The rates and dates for computing average annual earnings for the purposes of temporary disability indemnity and permanent total disability indemnity are in Labor Code §4453, but  note that subsection (c) provides 4 ways to determine AWE:

(1) Where the employment is for 30 or more hours a week and for five or more working days a week, the average weekly earnings shall be the number of working days a week times the daily earnings at the time of the injury.
(2) Where the employee is working for two or more employers at or about the time of the injury, the average weekly earnings shall be taken as the aggregate of these earnings from all employments computed in terms of one week; but the earnings from employments other than the employment in which the injury occurred shall not be taken at a higher rate than the hourly rate paid at the time of the injury.
(3) If the earnings are at an irregular rate, such as piecework, or on a commission basis, or are specified to be by week, month, or other period, then the average weekly earnings mentioned in subdivision (a) shall be taken as the actual weekly earnings averaged for this period of time, not exceeding one year, as may conveniently be taken to determine an average weekly rate of pay.
(4) Where the employment is for less than 30 hours per week, or where for any reason the foregoing methods of arriving at the average weekly earnings cannot reasonably and fairly be applied, the average weekly earnings shall be taken at 100 percent of the sum which reasonably represents the average weekly earning capacity of the injured employee at the time of his or her injury, due consideration being given to his or her actual earnings from all sources and employments.

In Argonaut Ins. Co. v. IAC (Montana) (1962) 57 Cal. 2d 589, the Supreme Court noted:

"The purpose of this provision is to equalize for compensation purposes the position of the full-time, regularly employed worker whose earning capacity is merely a multiple of his daily wage and that of the worker whose wage at the time of injury may be aberrant or otherwise a distorted basis for estimating true earning power. It would hardly be consistent with that purpose to foreclose a worker from a maximum temporary or permanent award simply because a brief recession had forced him to work sporadically or at a low wage. Nor in making a permanent disability award would it be consistent with the purpose of the statute to base a finding of maximum earning capacity solely on a high wage, ignoring irregular employment and low income over a long period of time."

Set tasks
1. Answer these from the passage on average weekly earnings:
(a) How many hours and working days a week must the employment be for under method (1)?
(b) For earnings at an irregular rate, what is the longest period that may be averaged?
(c) In what year was the Argonaut case quoted in the passage decided?
2. According to the Supreme Court quote in the passage on average weekly earnings, why should a brief recession that forced a worker into sporadic or low-wage work not bar that worker from a maximum award?
3. Set down the passage on average weekly earnings word for word, everything from "The rates and" down to "earnings at the time of the injury.".

Source material
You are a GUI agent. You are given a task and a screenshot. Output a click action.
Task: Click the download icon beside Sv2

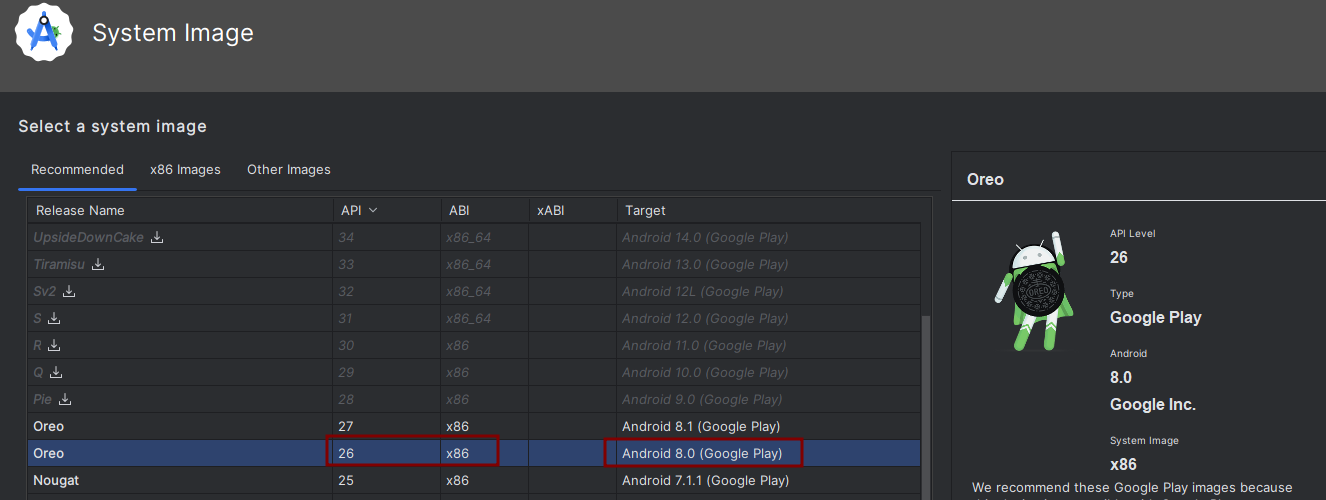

Problem solutions
1.
(a) 30 or more hours a week and five or more working days a week.
(b) Not more than one year.
(c) 1962.

2. The provision exists to equalize, for compensation purposes, the full-time, regularly employed worker and the worker whose wage at the time of injury may be aberrant or a distorted basis for estimating true earning power. Barring a worker from a maximum award because of a brief recession would be inconsistent with that purpose.

3.
The rates and dates for computing average annual earnings for the purposes of temporary disability indemnity and permanent total disability indemnity are in Labor Code §4453, but  note that subsection (c) provides 4 ways to determine AWE:

(1) Where the employment is for 30 or more hours a week and for five or more working days a week, the average weekly earnings shall be the number of working days a week times the daily earnings at the time of the injury.